- Records to process -
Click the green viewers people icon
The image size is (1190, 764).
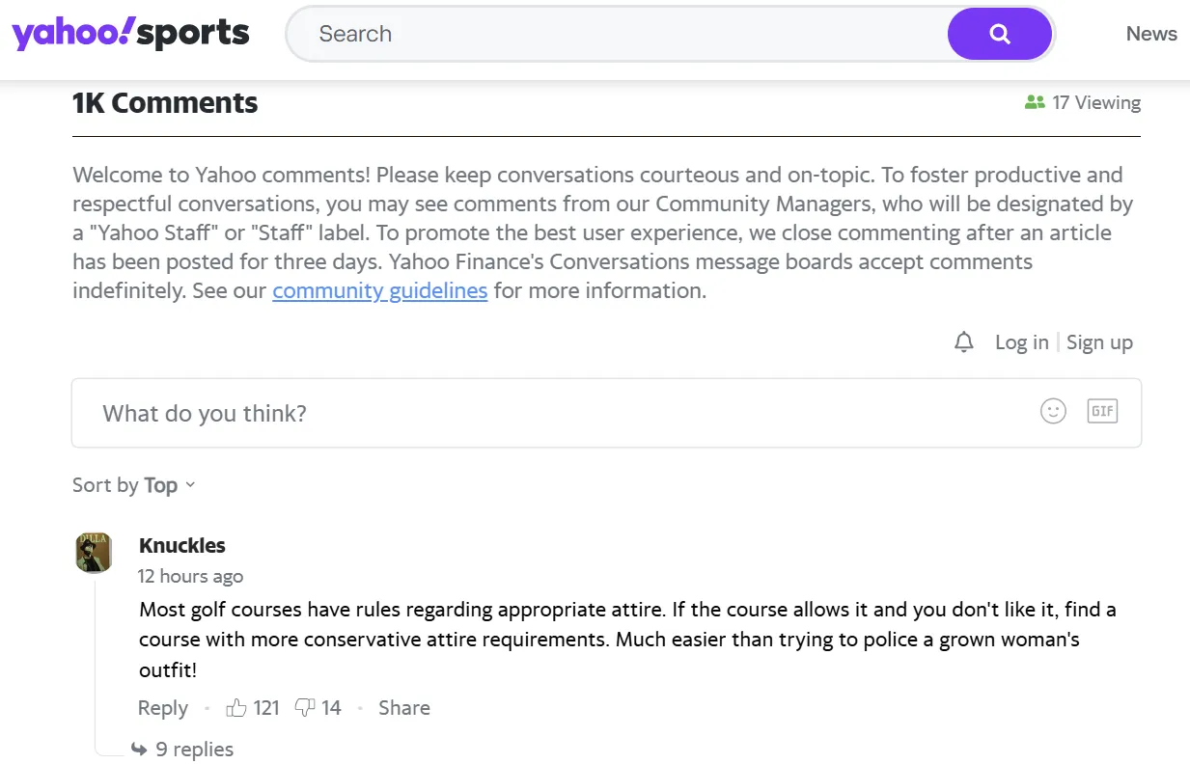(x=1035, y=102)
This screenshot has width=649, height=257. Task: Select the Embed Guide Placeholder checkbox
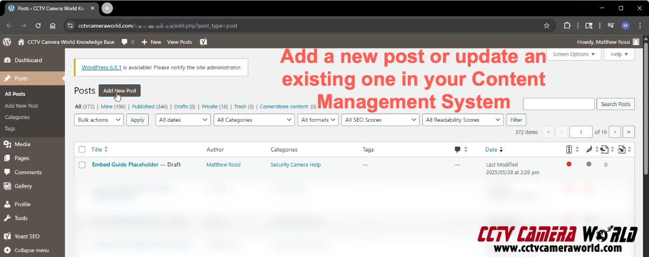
--
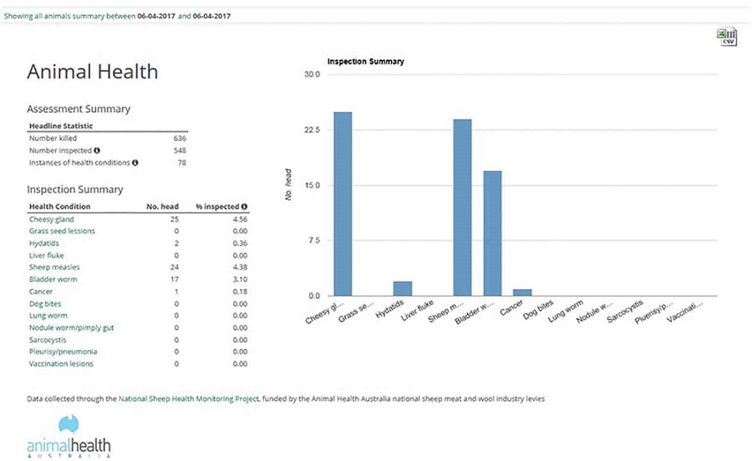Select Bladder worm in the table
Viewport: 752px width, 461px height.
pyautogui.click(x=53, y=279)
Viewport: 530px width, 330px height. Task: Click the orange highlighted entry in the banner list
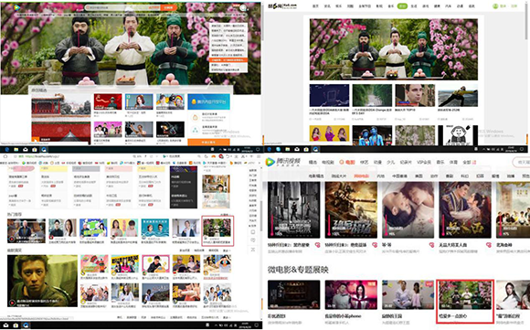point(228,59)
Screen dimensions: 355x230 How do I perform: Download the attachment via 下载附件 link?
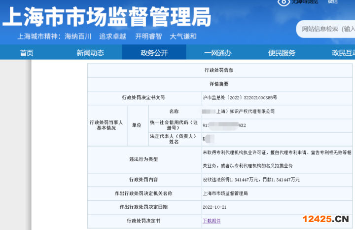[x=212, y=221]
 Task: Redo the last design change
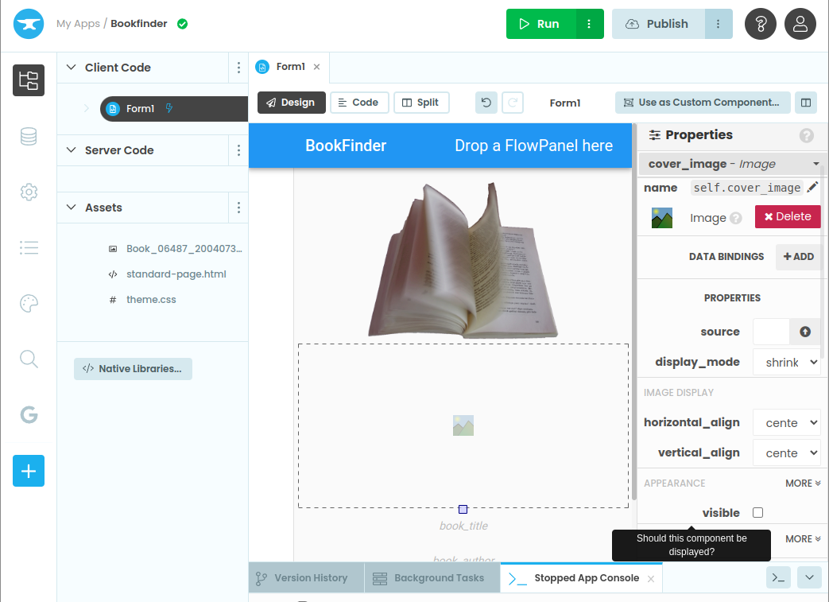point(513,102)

- Exercise objective -
Tally the lines of the data above that contain the string "width", treating uppercase and lowercase as distinct, and give only the number.

- The completed task -
3